Molecular Basis of Autism Spectrum Disorders (ASDs)
Autism Spectrum Disorders (ASDs) affect communication, learning, and behavior, with a diagnosis rate of one in 36 children. Despite knowing the genetic basis, the molecular mechanism of these disorders remains elusive. We have identified a novel chromatin complex, the TCF20/PHF14 complex, which plays a crucial role in brain development and ASD pathogenesis. In collaboration with Robert Tjian's group at UC Berkeley, we are employing mouse models, iPSC-derived neurons, and single-molecule imaging to investigate the convergent and divergent roles of the TCF20/PHF14 complex in brain development and function.
Neuronal Activity and Brain Development
Many ASD features manifest early in life when activity-dependent signaling promotes neuron maturation and function in response to sensory and learning experiences. We found many disease-related chromatin factors promote activity-dependent gene induction during neural activity, dysregulation of this process could be rooted in the pathogenesis of ASDs. These findings provided us with an excellent opportunity to examine how activity-dependent signaling regulates brain function under healthy and ASD disease conditions.

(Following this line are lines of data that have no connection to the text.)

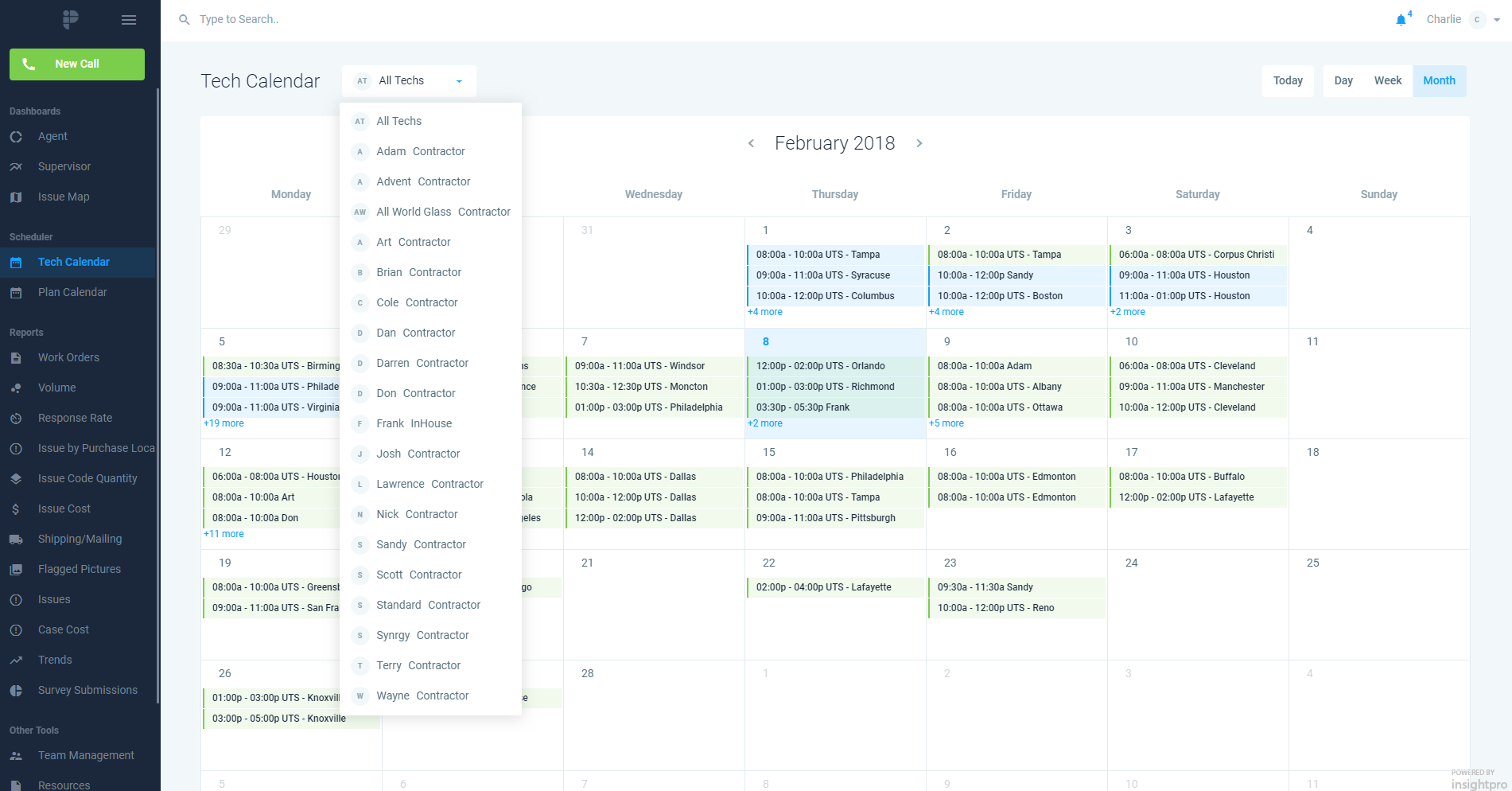Switch calendar to Day view
Viewport: 1512px width, 791px height.
point(1343,81)
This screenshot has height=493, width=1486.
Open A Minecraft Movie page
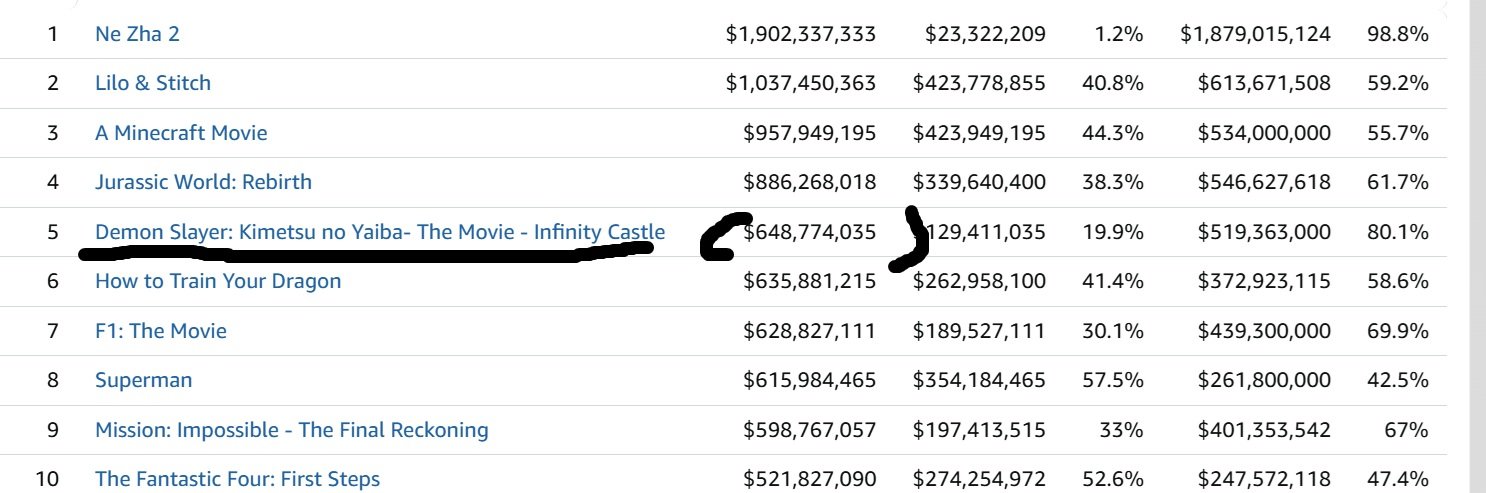[181, 133]
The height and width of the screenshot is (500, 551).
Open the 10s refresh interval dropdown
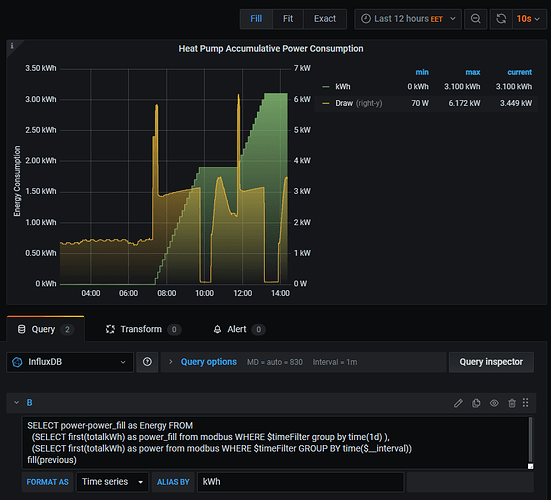(528, 19)
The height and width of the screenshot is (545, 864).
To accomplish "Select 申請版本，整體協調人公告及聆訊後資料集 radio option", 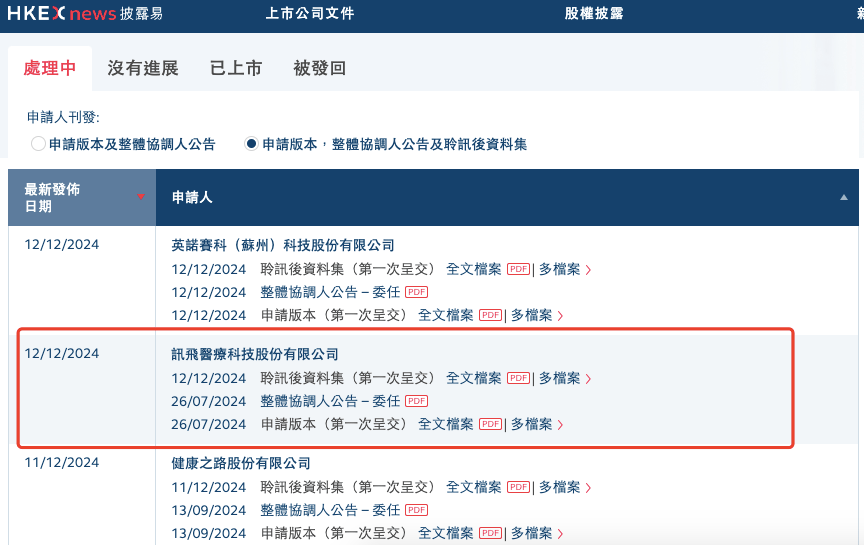I will pos(252,144).
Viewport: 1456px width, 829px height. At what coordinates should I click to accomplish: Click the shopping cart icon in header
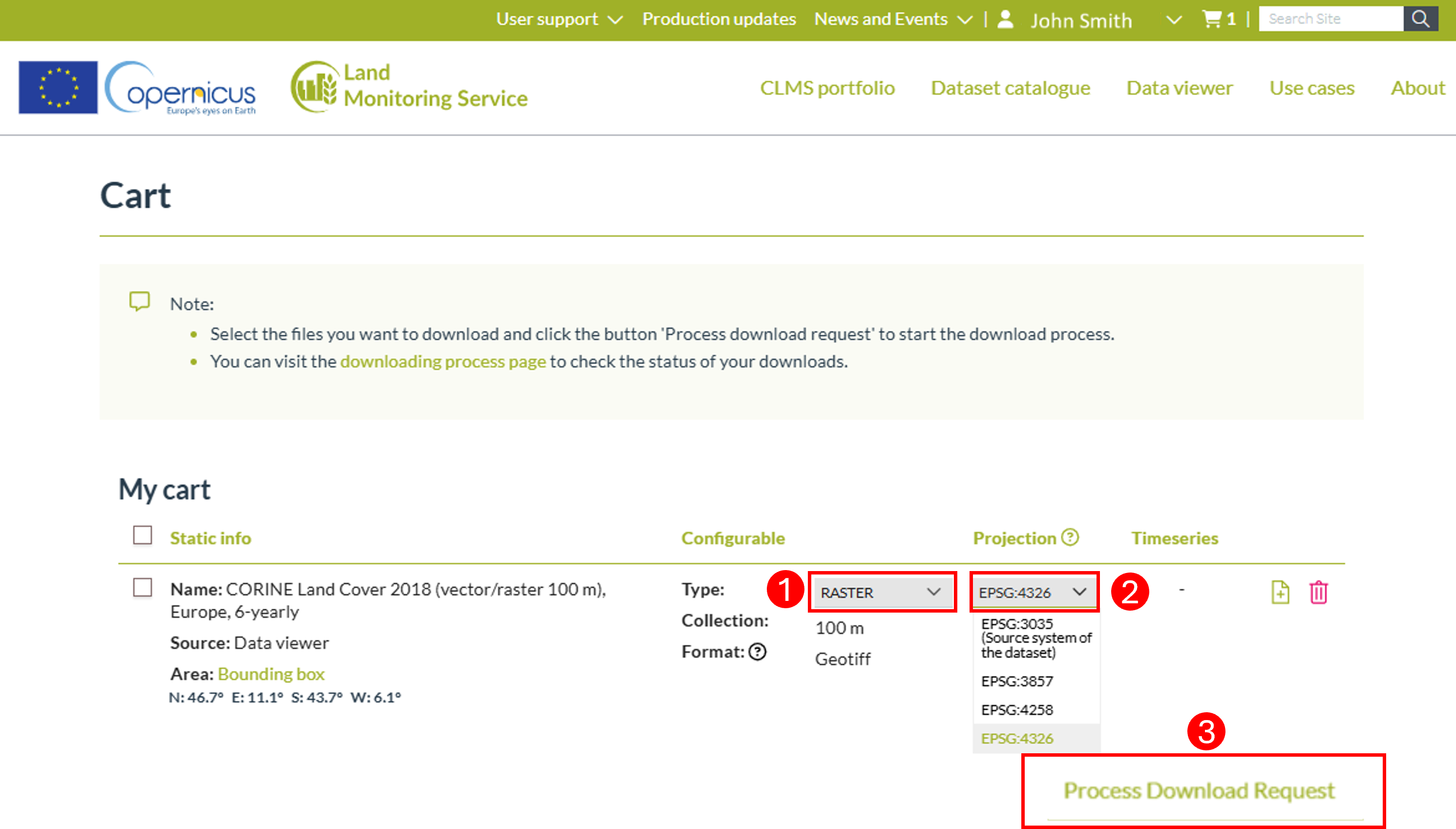1211,19
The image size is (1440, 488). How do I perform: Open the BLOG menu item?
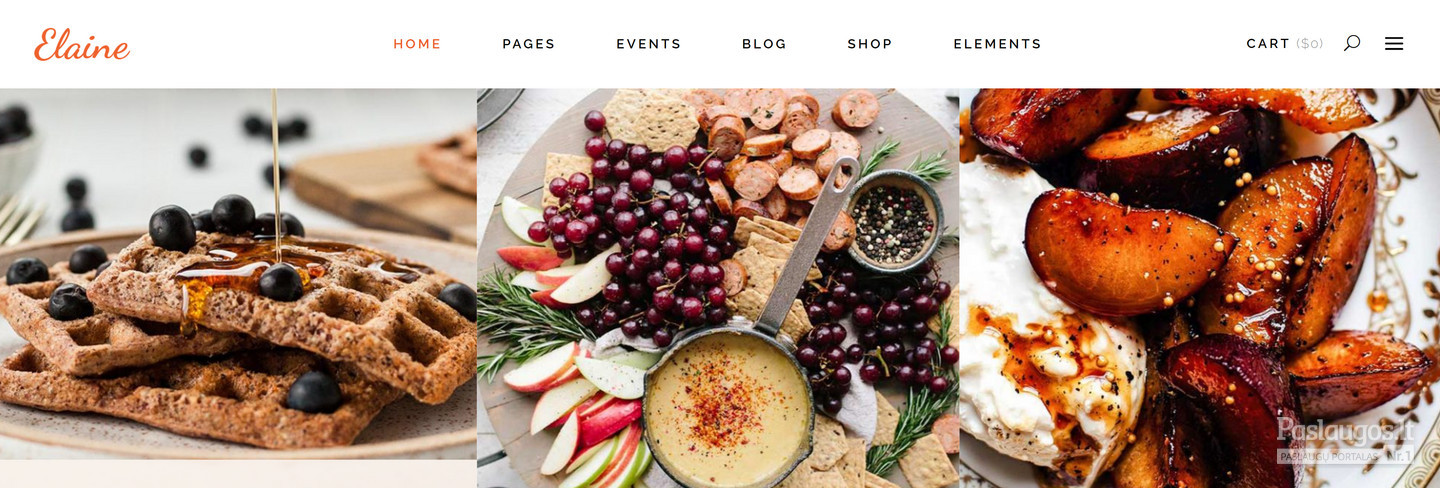[x=765, y=44]
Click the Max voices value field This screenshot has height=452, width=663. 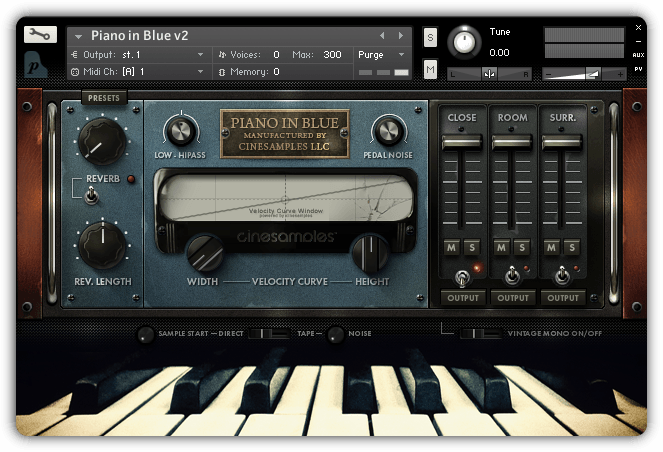tap(332, 55)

Genetic Basis of Sleep Problems in ASDs
Up to 80% of individuals with ASDs experience sleep disturbances. Growing evidence suggests that sleep disturbances, beyond being a consequence of ASDs, can also impair brain development and increase ASD risk. While the mechanisms underlying this bidirectional regulation are poorly understood, we established new mouse models and will combine neurogenetics and chronobiology to tease apart the molecular interplay between the circadian clock and ASDs and reveal new therapeutic options.